A cultura movimenta R$ 6,5 bilhões por ano, ou 1% do PIB brasileiro. A verba do Ministério da Cultura em 2001 foi de R$ 173 milhões. Duas leis de incentivo fiscal - a Rouanet e a do Audiovisual - movimentam bem mais. Os projetos financiados por essas leis chegam a R$ 557 milhões, sendo que a Petrobras lidera o ranking das empresas financiadoras, seguido pela Eletrobras, Banco do Estado de Minas Gerais e o grupo de supermercados Pão de Açúcar, que formam o seleto grupo das quatro empresas-mecenas, se é que podem ser assim chamadas.

Uma dos melhores especialistas em leis de incentivo fiscal brasileiras, Yacoff Sarkovas, presidente da Articultura, acha que mecenato privado é uma coisa e patrocínio empresarial é outro. Enquanto o mecenas interage no financiamento de projetos de interesse público, o patrocínio empresarial faz parte da estratégia de comunicação das empresas, define Yacoff.

Ele vai mais longe: "(as leis de incentivo fiscal) são um instrumento de política pública que permite usar dinheiro público para estimular o investimento privado em áreas de interesse público. Mas quando você estabelece níveis de dedução integral como no Brasil, muitas vezes o que ocorre é a transferência de dinheiro público para o privado. Algumas empresas passam a se reger só por questões tributárias."

Se os patrocínios ajudam parcialmente, os últimos oito anos da atuação do Ministério da Cultura atrapalham totalmente. Foram criadas várias secretarias para tentar fazer o que a extinta Funarte fazia, com órgãos especializados em cada segmento artístico como artes plásticas, literatura etc. O ex-diretor do Centro de Estudos e Pesquisa da Funarte aponta para a privatização da cultura sob a gestão Francisco Weffort:

"Tudo é feito em nome da privatização da cultura por meio das leis de incentivo, o que é um desastre. As empresas estatais realizam enormes investimentos em cultura sem que haja um órgão que discuta a aplicação dessas verbas e organize uma política para esses investimentos. Lula é o único candidato que tenta definir uma política de cultura para o país."

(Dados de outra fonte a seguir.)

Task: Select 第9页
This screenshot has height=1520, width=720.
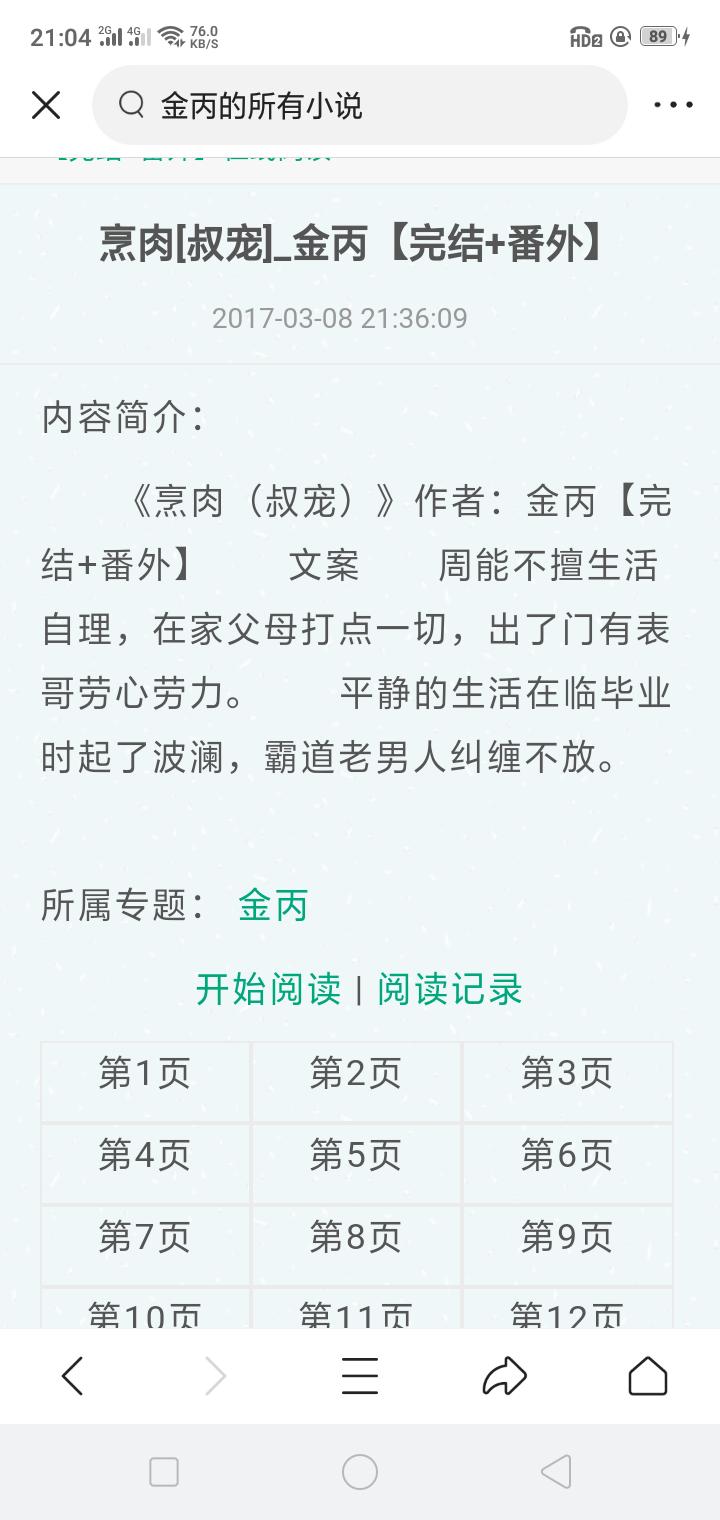Action: pos(567,1238)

Na semana passada o Instituto Pensarte - empresa do mercado cultural de São Paulo - lançou um manifesto pela cidadania cultural. Seu presidente, Leonardo Brant, acha que os candidatos a presidente precisam apresentar metas de universalização do acesso à cultura e um plano concreto de atuação sobre os conteúdos da TV, responsável pelo único acesso à cultura que a grande maioria (90%) da população brasileira tem. Brant também vai fundo:

"A cultura é apontada como prioridade nos discursos dos candidatos, mas na prática eles têm pouco mais que boas intenções e respostas evasivas sobre questões de real interesse ao desenvolvimento na nação. Precisam ser criados pelo Ministério da Cultura, em conjunto com os demais ministérios, programas de valorização do patrimônio, profissionalização e conquista de novos postos de trabalho, busca de divisas de exportação e complemento à educação formal."

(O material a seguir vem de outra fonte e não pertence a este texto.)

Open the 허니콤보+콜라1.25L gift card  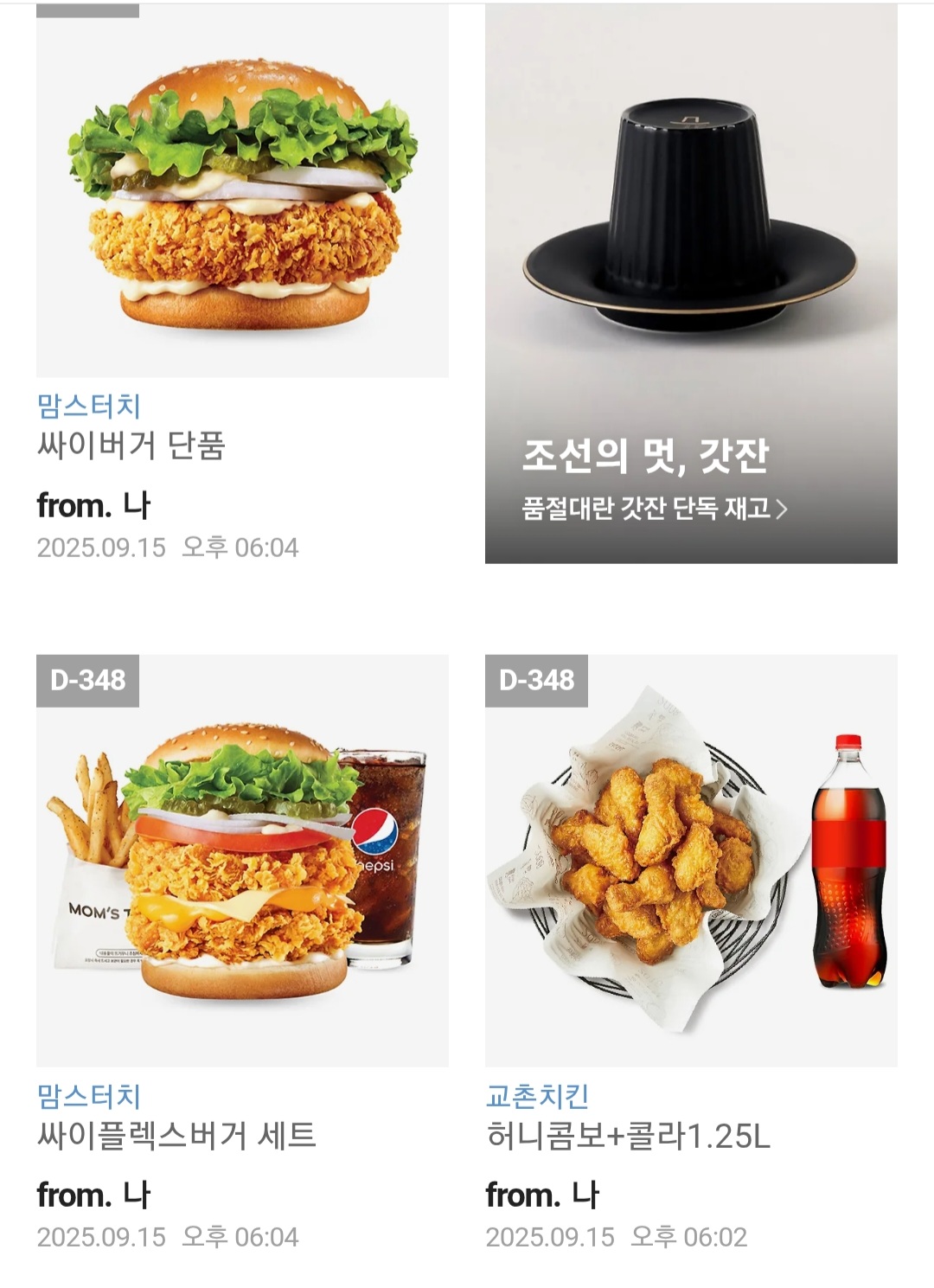click(x=691, y=861)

Se esboça no horizonte uma parceria profetizada na letra de uma das canções dos Titãs: "A gente não quer só comida, a gente quer comida diversão e arte." A letra é exata na definição de diversão - como entretenimento - e arte, uma conseqüência da educação. Parece que só Lula olhou para este horizonte: "É preciso fazer da cultura um direito básico do cidadão, conjugando políticas públicas do setor com políticas educacionais", preocupa-se o candidato.

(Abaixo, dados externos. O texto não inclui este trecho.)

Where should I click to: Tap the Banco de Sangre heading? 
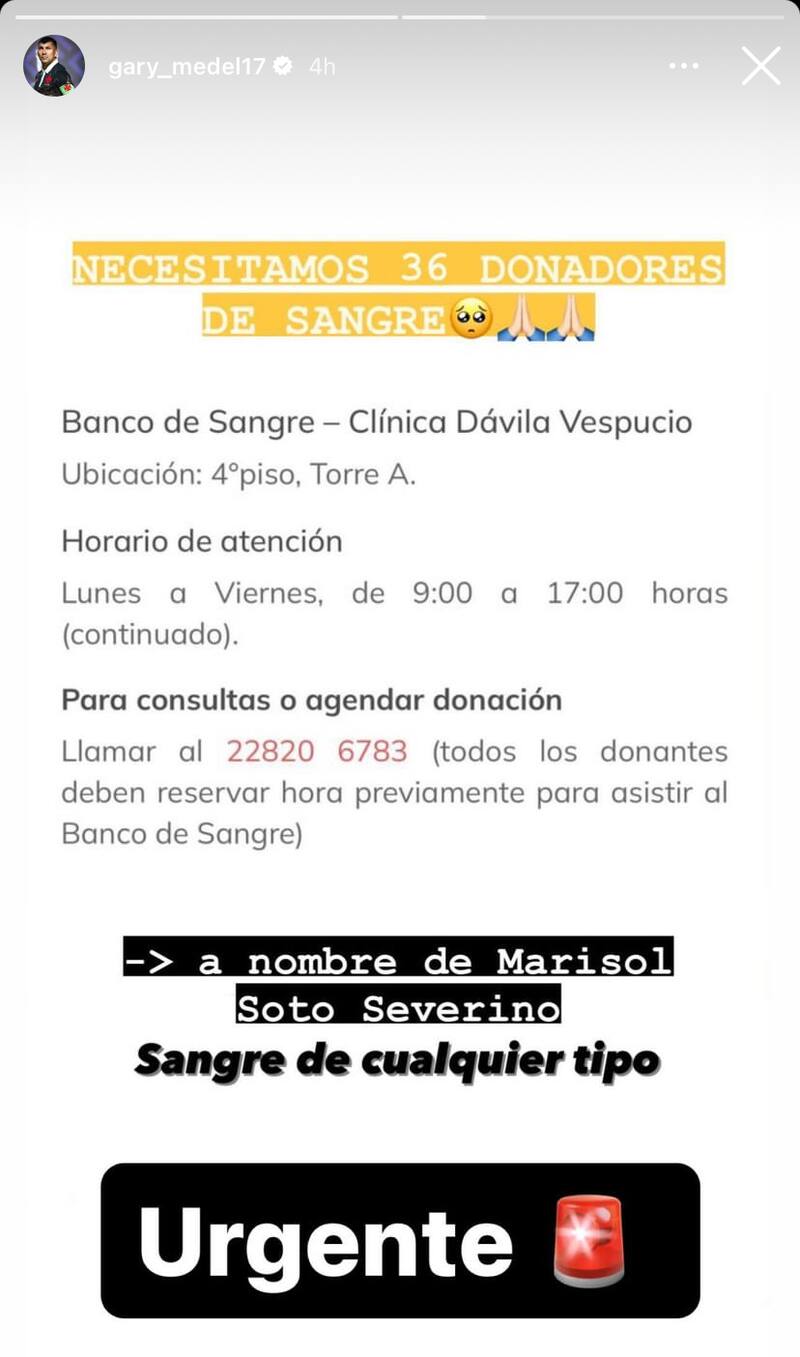click(x=377, y=422)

Depois de ser pilhada por Lula gerando empregos para a Noruega, e ter seu "direito de resposta" desmentido pelas leis eleitorais, a Petrobras tenta mudar o tom e ser simpática com as políticas culturais. Lorena Coelho, gerente de patrocínio da empresa, declarou que "a ação do patrocínio é a de posicionar a marca da empresa, e o Estado deve atuar nos pontos que não geram essa marca e incentivar outros projetos culturais."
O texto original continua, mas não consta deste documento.